Transgenic mutation can alter the genetic structure even of the wild corn, 
teocintle, the common predecessor of Mexico's abundant corn diversity. "The 
transnationals are trying to make Mexican corn the same as Iowa's. We 
cannot let that happen."

The response of president Vicente Fox and his cabinet to all this might 
easily be called cognitive dissonance. Environmental and Natural Resources 
secretary Victor Lichtinger concedes that commercialization of transagenic 
corn is a potential time bomb for native species, and he backed recent 
modifications of the penal code that make it a criminal offence to sell or 
release transgenics into the atmosphere. But he adamantly rejects the 
notion that the new regulation applies to the flood of U.S. and Canadian GM 
corn inundating his country.

Under the banner of "The Defence of Maize," over 400 representatives of non-
governmental organizations, environmentalists, social activists, academics 
and Indian authorities ranging from the Tzeltal nation on the southern 
border to the O'Odam people on the northern, gathered in Mexico City in 
late January to formulate a common defence and national strategy.
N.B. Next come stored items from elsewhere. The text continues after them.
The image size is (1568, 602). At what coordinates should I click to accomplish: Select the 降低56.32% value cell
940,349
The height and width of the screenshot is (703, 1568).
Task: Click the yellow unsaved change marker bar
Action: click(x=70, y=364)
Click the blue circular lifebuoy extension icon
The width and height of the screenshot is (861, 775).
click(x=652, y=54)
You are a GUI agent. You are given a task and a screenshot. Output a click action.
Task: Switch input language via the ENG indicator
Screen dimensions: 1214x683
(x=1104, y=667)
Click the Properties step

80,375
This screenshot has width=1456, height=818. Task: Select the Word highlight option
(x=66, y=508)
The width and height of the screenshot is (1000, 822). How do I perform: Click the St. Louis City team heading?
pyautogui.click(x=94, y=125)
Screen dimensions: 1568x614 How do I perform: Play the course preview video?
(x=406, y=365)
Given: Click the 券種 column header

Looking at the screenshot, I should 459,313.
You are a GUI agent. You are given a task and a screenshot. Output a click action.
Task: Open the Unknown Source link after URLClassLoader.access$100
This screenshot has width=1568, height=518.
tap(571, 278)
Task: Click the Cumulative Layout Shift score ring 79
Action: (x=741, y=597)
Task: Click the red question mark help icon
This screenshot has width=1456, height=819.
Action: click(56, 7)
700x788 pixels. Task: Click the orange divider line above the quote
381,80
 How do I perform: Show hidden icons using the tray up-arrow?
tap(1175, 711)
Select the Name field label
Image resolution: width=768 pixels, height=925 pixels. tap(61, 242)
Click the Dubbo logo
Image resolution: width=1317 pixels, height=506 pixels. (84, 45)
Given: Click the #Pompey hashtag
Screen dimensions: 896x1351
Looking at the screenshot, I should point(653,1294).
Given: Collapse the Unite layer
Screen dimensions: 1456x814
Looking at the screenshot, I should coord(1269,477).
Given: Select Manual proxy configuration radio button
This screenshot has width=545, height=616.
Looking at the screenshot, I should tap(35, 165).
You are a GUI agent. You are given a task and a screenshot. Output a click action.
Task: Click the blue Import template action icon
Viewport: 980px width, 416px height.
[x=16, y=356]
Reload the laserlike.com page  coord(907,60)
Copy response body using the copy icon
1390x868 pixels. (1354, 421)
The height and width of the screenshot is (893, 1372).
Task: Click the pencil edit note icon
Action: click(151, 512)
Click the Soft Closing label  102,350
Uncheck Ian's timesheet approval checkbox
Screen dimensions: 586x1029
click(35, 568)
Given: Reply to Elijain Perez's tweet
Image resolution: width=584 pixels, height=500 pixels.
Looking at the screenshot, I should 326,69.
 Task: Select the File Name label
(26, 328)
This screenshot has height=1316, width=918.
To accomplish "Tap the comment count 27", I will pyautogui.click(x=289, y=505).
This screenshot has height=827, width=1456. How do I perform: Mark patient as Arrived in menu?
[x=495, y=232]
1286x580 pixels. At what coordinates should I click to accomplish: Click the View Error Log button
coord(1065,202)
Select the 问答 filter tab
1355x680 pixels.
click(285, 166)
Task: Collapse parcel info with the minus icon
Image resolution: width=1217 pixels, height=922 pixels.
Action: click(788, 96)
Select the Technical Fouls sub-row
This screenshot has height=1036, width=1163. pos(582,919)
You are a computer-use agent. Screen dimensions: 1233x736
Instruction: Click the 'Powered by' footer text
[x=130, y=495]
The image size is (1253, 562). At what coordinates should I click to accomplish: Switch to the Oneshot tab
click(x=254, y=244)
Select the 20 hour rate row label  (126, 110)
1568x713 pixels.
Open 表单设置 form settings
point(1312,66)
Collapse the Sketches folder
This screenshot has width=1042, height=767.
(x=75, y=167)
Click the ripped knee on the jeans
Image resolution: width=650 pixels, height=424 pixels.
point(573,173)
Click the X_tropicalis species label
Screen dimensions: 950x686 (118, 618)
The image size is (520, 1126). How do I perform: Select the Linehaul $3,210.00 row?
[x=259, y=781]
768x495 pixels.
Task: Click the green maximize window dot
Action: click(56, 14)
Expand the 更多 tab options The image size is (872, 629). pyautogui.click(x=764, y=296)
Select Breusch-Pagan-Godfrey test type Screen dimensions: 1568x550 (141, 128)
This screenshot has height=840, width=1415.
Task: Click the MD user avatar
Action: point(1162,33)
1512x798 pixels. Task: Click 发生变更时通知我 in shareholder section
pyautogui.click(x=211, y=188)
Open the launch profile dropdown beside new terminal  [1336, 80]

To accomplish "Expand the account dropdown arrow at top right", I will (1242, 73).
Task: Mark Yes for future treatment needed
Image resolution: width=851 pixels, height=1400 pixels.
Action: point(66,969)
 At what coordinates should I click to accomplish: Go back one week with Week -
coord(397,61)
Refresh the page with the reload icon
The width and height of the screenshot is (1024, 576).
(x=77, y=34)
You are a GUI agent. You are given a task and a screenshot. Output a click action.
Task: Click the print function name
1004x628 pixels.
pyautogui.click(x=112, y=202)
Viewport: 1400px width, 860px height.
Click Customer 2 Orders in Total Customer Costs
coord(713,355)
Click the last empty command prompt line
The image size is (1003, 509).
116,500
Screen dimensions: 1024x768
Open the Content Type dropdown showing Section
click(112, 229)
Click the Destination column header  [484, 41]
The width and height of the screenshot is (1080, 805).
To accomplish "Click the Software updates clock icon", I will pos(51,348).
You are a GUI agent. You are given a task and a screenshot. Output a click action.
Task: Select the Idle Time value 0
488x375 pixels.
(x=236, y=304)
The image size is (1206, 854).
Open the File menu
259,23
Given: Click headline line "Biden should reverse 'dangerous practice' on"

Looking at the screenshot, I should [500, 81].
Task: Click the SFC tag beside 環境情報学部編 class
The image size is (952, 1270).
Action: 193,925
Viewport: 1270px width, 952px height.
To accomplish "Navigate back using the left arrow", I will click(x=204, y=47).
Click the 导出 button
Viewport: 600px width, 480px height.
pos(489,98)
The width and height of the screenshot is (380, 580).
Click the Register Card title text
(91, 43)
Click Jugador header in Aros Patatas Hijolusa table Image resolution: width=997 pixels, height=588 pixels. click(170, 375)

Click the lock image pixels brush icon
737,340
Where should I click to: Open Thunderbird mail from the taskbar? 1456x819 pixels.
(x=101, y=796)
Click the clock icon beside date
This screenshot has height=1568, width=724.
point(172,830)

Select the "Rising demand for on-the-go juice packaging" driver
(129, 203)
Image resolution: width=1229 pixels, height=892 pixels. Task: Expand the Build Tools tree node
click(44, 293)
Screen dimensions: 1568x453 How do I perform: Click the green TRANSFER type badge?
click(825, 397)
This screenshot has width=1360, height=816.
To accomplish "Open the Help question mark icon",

Many 
Indian reps proudly displayed corn guarded in their communities for 
centuries, "the corn of our grandfathers," Maria Nana, a Nahua from 
Xochimilco in southern Mexico City, called it. Two days of lively 
discussion yielded a battle plan that includes demands the government shut 
the border to U.S. and Canadian corn, and for widespread testing in all 
corn-producing areas. The conference also called for the establishment of a 
network of seed banks throughout the country.